1396. Les procès-verbaux doivent être datės. La date est en général une formalité nécessaire à la perfection des actes; elle fait partie des formes que la loi prescrit aux procès-verbaux. Elle constitue l'une des énonciations que ces actes doivent constater comme l'un des éléments de l'appréciation du fait; le jour où ce fait a été découvert, signalé à l'officier de justice ou constaté, peut être une circonstance importante, un indice, et dès lors doit être énoncé. Le procès-verbal ensuite est un acte d'instruction qui peut interrompre la prescription du délit ; il est donc utile que l'époque où il intervient soit exactement précisée. Enfin, la clôture de cet acte sert de point de départ au délai prescrit pour l'affirmation et l'enregistrement; il faut donc que la date de cette clôture soit indiquée. Car, comment reconnaître, si elle ne l'était pas, que ces formalités ont été régulièrement accomplies? Il est de principe que tout procès-verbal doit porter en lui-même la preuve que toutes les formes que la loi a prescrites pour sa validité ont été remplies; or, la preuve que les délais que la loi a mesurés pour l'accomplissement de telle ou telle forme ont été observés est tout entière dans la date de cet acte.

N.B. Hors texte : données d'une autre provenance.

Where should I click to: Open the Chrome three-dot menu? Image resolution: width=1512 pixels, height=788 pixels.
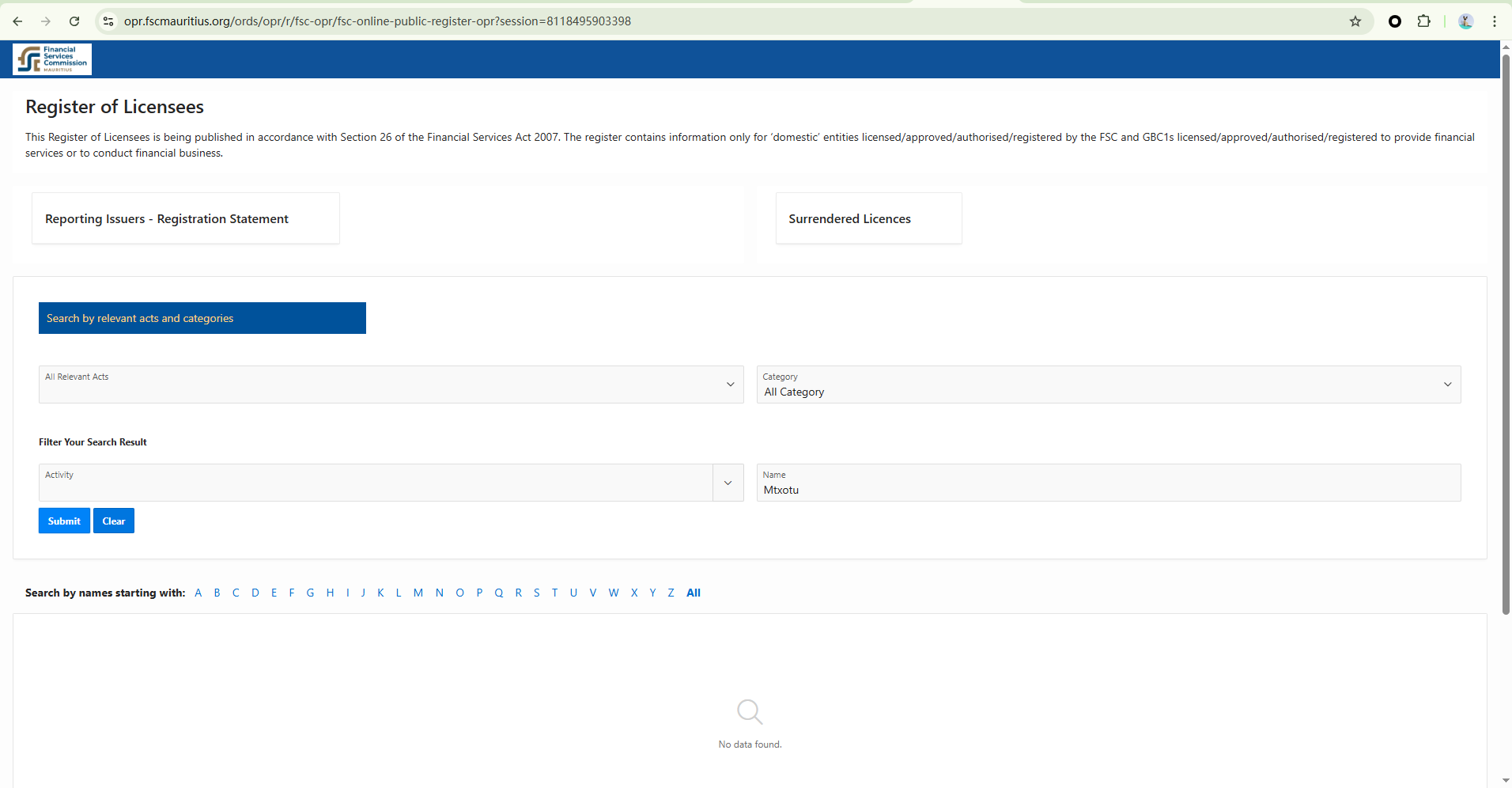tap(1495, 21)
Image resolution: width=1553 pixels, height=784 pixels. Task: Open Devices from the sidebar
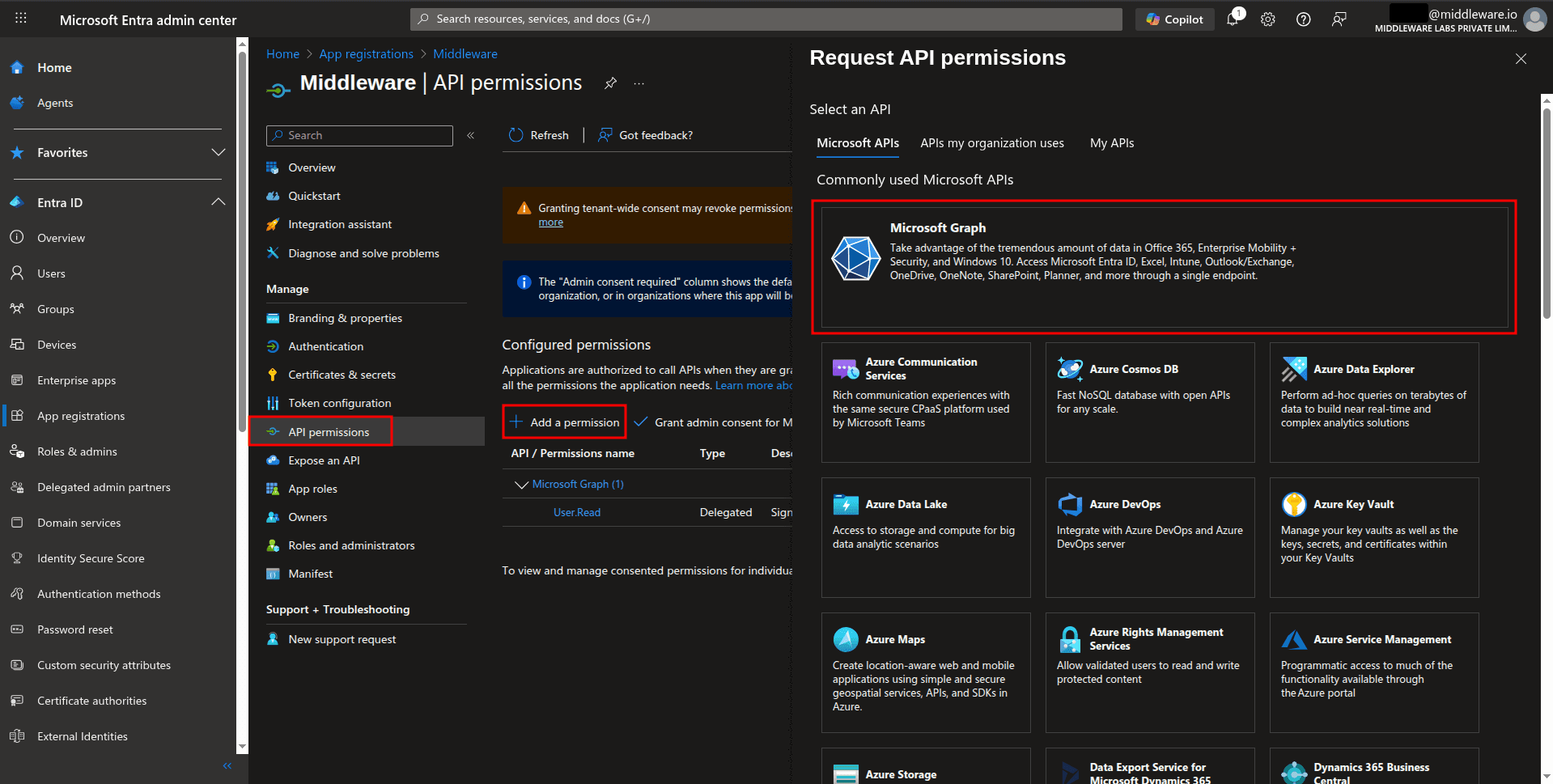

1397. Dans les matières spéciales la date est donc une forme

essentielle des procès-verbaux. Quelques lois en stipulent expressément l'énonciation : l'art. 3 de la loi du 9 floréal an VII, l'art. 21 du décret du 1er germinal an XIII, l'article 75 de l'ordonnance du 9 décembre 1814 portent que les procès-verbaux des préposés des douanes, des contributions indirectes et des octrois énonceront la date du jour où ils ont été rédigés. L'article 34 de l'ordonnance du 1er août 1821 prescrit, dans le modèle qu'il donne des rapports des gardes du génie, l'énonciation formelle de la date. D'autres lois supposent cette énonciation sans la stipuler l'article 165 du Code forestier et l'article 44 de la loi du 15 avril 1829 disposent que les gardes affirmeront leurs procèsverbaux au plus tard le lendemain de leur clôture, L'article 41 de l'ordonnance du 17 avril 1839 dispose que les vérificateurs des poids et mesures dressent ces mêmes actes dans les vingtquatre heures de la contravention par eux constatée, et les affirment au plus tard le lendemain de la clôture. L'article 19 du décret du 16 septembre 1811 porte encore que les portiersconcierges doivent affirmer leurs procès-verbaux dans les vingtquatre heures de leur rédaction. Il paraît évident que, relativement à tous ces actes, la date est une forme nécessaire de leur validité, soit qu'elle soit textuellement prescrite, soit qu'elle soit le point de départ d'un délai qui lui-même constitue une formalité essentielle; soit, en d'autres termes, qu'elle soit considérée comme une forme du procès-verbal ou seulement comme la preuve des formes qui sont imposées à cet acte.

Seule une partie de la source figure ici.